BOOKS
08/24/2010 02:53 pm ET Updated May 25, 2011

Print Makes A Comeback In 2011 Says Marketing Guru. You Agree?

We've been hearing from everyone and everyone's cousin that print is dead.

Exhibit A (New York Times):

"Amazon.com, one of the nation's largest booksellers, announced...sales of books for its e-reader, the Kindle, outnumbered sales of hardcover books."

Exhibit B (AP):

"Barnes & Noble Inc.'s fiscal fourth-quarter loss widened as it invested in electronic book technology. The loss for the three months ended May totaled $32 million, or 58 cents per share. That compares with a loss of $2.7 million, or 5 cents per share, last year."

Exhibit C (Wall Street Journal):

"As digital books continue to gain market share, one of the country's oldest mass paperback publishers is abandoning its traditional print books and making its titles available in digital format and print-on-demand only. The decision to go digital could be a sign of things to come for other small publishers facing declining sales in their traditional print business."

Even our own bloggers are jostling to get in a kidney punch at print.

But somehow that old dinosaur known as print books is still kicking, thanks to people like Joe Pulizzi.

In his article, Pulizzi outlines seven reasons print books will make a comeback in 2011.

Among the reasons, Pulizzi states, "The print vehicle is still the best medium on the planet for thinking outside the box and asking yourself tough questions based on what you read," says Pulizzi. "It's lean back versus lean forward. If you want to challenge your customers (like Harvard Business Review does), print is a viable option."

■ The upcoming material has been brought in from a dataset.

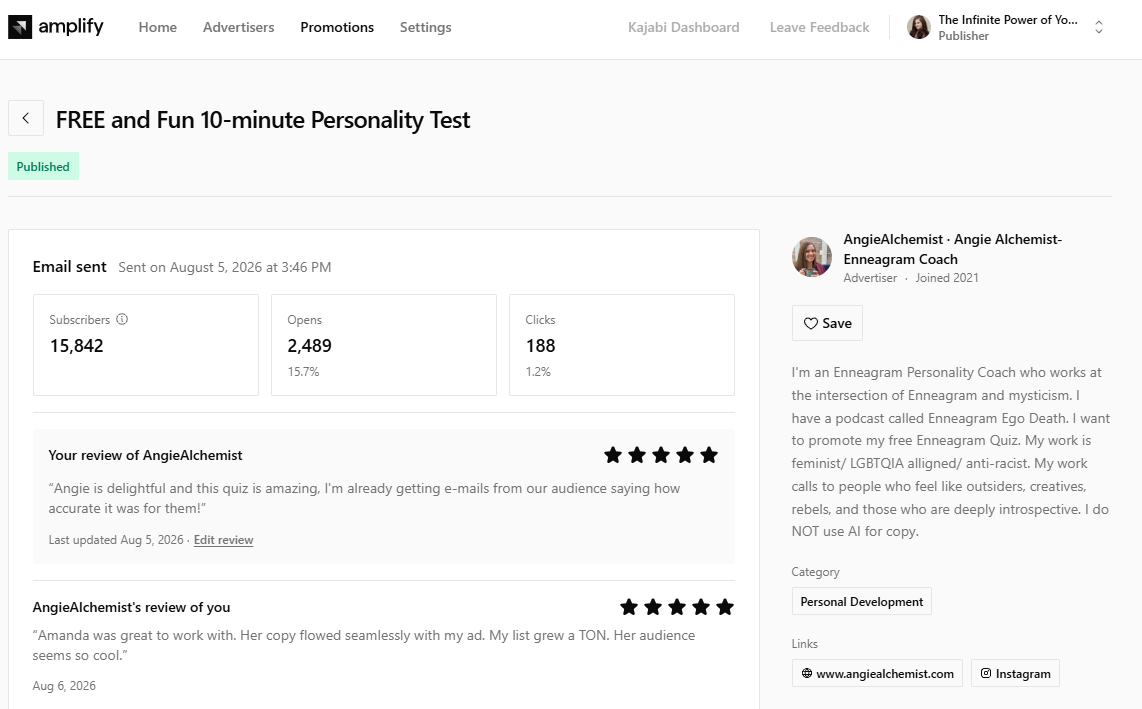1142x709 pixels.
Task: Open the Advertisers menu item
Action: (x=239, y=27)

And, what once would've seemed ridiculous is now a reality: "What excites marketers and media buyers is what IS NOT being done." Pulizzi continues: "They want to do something different...something new. It's hard to believe, but I've heard many marketers talk about leveraging print as something new in their marketing mix. Unbelievable."

This is the book climate as we know it today.

But we want to hear from you. What's your opinion?